Is active motion beneficial for target search with resetting in a thermal environment?

TL;DR

This study investigates how stochastic resetting influences the search efficiency of an active run-and-tumble particle in a thermal environment, revealing conditions where activity and thermal noise synergistically improve target search times.

Contribution

It introduces a combined analysis of active and thermal noise effects on resetting-based search strategies, highlighting the benefits of activity and velocity reversal in reducing search times.

Findings

Active search outperforms Brownian search with large propulsion and flipping rates.

Thermal noise reduces mean first passage time compared to no thermal noise.

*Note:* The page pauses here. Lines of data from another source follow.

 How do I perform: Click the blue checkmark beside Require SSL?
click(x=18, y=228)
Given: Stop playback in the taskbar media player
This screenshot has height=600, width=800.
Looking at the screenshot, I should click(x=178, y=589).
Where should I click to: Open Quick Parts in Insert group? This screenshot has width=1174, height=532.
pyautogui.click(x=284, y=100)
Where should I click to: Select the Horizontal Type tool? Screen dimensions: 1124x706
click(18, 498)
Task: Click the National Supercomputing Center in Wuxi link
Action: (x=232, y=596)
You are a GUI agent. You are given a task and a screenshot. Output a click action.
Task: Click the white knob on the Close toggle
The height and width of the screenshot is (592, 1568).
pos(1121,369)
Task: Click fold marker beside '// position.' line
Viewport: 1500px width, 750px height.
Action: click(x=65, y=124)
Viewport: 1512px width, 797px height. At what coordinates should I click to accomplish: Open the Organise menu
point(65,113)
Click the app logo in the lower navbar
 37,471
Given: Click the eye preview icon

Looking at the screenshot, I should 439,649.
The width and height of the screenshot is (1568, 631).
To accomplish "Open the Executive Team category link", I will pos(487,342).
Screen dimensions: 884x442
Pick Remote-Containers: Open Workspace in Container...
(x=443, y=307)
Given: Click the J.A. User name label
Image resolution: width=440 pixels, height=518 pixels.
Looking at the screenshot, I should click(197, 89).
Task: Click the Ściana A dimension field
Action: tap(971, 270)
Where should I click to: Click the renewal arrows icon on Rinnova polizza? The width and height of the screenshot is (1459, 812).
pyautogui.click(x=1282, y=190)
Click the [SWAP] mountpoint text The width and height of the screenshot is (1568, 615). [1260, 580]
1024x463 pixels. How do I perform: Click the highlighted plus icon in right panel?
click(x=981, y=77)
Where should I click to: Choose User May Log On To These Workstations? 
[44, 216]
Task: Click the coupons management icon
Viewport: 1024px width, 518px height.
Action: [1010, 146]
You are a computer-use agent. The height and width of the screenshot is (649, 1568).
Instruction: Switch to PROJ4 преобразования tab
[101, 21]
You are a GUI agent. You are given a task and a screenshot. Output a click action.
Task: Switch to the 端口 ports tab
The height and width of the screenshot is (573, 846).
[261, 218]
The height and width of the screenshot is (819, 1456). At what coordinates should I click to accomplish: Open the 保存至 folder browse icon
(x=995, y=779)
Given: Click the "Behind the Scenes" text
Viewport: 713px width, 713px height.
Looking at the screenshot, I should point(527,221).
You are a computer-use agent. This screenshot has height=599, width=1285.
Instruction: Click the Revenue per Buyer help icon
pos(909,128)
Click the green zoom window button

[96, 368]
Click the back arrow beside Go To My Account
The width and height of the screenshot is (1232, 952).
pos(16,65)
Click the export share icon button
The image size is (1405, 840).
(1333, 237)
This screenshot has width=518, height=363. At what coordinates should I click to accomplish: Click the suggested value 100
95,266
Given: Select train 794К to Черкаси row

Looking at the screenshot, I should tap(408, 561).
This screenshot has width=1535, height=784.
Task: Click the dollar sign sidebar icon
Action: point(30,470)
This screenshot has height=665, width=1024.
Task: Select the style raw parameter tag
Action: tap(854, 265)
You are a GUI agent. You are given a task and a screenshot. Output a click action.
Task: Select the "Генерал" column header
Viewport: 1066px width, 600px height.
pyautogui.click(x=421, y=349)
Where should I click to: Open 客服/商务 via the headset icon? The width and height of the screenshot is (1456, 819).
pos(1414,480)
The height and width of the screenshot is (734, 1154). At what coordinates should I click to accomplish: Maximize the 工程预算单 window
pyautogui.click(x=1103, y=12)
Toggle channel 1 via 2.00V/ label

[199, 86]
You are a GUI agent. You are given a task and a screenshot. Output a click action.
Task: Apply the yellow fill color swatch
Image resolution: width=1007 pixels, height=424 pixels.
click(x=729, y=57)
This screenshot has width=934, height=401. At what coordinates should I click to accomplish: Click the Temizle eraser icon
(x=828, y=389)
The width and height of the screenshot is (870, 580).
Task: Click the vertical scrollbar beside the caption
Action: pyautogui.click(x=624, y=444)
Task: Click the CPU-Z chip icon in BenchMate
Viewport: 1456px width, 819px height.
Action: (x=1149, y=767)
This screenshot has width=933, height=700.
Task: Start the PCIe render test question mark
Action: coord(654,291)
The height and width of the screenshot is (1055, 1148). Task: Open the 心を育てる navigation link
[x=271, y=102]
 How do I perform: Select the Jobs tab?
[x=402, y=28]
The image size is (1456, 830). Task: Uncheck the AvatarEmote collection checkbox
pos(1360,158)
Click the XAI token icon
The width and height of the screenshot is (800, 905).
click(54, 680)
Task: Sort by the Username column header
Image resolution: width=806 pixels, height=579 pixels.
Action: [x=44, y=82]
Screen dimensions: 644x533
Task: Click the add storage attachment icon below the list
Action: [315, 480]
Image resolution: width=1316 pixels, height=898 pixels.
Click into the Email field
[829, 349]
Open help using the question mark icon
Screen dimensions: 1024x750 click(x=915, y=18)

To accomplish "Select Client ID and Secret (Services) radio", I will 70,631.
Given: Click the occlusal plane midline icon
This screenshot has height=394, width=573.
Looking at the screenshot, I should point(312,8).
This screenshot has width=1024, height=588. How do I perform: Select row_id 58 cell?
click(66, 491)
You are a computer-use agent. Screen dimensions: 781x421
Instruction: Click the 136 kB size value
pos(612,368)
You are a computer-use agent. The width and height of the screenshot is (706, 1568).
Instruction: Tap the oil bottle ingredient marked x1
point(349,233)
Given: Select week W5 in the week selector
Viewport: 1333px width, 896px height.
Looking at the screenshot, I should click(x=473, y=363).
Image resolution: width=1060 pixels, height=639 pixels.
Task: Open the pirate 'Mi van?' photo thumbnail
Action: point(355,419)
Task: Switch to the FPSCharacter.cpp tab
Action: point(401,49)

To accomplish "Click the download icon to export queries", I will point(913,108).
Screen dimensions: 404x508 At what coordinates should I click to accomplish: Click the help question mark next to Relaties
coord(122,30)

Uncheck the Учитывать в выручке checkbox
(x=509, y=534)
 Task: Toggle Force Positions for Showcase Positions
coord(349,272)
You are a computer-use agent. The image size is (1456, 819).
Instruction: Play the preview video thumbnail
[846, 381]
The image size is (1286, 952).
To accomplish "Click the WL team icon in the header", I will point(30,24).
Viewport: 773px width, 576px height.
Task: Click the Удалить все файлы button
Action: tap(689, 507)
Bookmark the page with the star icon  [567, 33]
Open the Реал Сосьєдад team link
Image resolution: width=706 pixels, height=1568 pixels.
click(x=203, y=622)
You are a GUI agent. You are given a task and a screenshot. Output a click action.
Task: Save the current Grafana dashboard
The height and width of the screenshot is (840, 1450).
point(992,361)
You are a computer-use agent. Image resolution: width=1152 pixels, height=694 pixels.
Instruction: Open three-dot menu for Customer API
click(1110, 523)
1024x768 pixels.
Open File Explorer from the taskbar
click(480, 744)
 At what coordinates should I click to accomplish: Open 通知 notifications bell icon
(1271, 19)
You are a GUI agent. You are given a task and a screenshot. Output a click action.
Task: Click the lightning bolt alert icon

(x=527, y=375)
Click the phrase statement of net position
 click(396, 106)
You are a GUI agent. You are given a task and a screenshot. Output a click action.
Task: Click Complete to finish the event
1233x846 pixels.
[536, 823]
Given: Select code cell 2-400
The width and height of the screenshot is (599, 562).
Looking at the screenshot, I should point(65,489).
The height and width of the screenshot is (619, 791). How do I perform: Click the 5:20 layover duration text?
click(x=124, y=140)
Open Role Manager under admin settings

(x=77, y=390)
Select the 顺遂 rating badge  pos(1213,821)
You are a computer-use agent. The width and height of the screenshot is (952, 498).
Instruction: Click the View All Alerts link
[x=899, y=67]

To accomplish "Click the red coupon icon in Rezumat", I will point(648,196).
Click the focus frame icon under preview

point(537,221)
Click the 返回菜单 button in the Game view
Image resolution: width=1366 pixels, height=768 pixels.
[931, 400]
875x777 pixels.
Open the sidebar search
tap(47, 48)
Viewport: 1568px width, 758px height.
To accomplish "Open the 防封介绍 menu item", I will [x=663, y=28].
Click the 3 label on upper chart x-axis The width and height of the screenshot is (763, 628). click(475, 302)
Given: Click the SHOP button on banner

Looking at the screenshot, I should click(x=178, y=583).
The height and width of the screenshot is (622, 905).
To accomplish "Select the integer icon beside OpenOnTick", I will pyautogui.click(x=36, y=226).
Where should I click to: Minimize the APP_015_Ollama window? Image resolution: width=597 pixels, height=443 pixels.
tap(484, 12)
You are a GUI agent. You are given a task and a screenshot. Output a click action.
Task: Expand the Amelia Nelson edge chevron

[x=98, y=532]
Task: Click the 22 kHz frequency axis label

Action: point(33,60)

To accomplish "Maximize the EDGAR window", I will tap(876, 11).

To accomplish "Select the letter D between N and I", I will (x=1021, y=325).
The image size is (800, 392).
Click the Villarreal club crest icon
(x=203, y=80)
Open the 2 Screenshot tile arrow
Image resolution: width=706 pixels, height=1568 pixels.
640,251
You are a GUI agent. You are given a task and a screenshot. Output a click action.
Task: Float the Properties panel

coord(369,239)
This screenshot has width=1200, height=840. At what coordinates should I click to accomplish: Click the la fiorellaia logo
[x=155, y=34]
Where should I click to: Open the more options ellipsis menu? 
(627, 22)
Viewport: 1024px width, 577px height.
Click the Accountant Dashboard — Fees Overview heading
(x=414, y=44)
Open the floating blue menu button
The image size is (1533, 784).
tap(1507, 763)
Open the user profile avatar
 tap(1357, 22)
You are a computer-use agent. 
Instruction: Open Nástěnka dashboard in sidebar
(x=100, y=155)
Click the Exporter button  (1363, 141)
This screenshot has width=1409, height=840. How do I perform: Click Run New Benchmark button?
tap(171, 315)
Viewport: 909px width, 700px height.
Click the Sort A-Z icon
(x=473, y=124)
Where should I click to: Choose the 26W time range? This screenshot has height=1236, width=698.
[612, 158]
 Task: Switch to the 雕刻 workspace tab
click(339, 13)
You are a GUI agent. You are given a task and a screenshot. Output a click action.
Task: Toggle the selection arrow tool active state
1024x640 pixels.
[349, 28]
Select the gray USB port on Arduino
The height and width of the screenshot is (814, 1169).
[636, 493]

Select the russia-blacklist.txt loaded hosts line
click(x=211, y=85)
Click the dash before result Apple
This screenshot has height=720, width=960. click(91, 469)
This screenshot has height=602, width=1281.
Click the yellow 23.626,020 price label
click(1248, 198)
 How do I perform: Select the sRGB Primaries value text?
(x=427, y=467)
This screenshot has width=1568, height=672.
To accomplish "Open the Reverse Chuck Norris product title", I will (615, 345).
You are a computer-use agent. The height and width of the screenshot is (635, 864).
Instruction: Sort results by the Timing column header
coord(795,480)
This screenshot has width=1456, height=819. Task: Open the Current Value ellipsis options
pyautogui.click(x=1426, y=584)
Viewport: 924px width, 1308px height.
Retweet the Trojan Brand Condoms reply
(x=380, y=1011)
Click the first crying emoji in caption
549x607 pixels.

Reversing velocity direction during resetting can further decrease search time.

Abstract

Stochastic resetting has recently emerged as an efficient target-searching strategy in various physical and biological systems. The efficiency of this strategy depends on the type of environmental noise, whether it is thermal or telegraphic (active). While the impact of each noise type on a search process has been investigated separately, their combined effects have not been explored. In this work, we explore the effects of stochastic resetting on an active system, namely a self-propelled run-and-tumble particle immersed in a thermal bath. In particular, we assume that the position of the particle is reset at a fixed rate with or without reversing the direction of self-propelled velocity. Using standard renewal techniques, we compute the mean search time of this active particle to a fixed target and investigate the interplay between active and thermal fluctuations. We find that the active search can outperform the Brownian search when the magnitude and flipping rate of self-propelled velocity are large and the strength of environmental noise is small. Notably, we find that the presence of thermal noise in the environment helps reduce the mean first passage time of the run-and-tumble particle compared to the absence of thermal noise. Finally, we observe that reversing the direction of self-propelled velocity while resetting can also reduce the overall search time.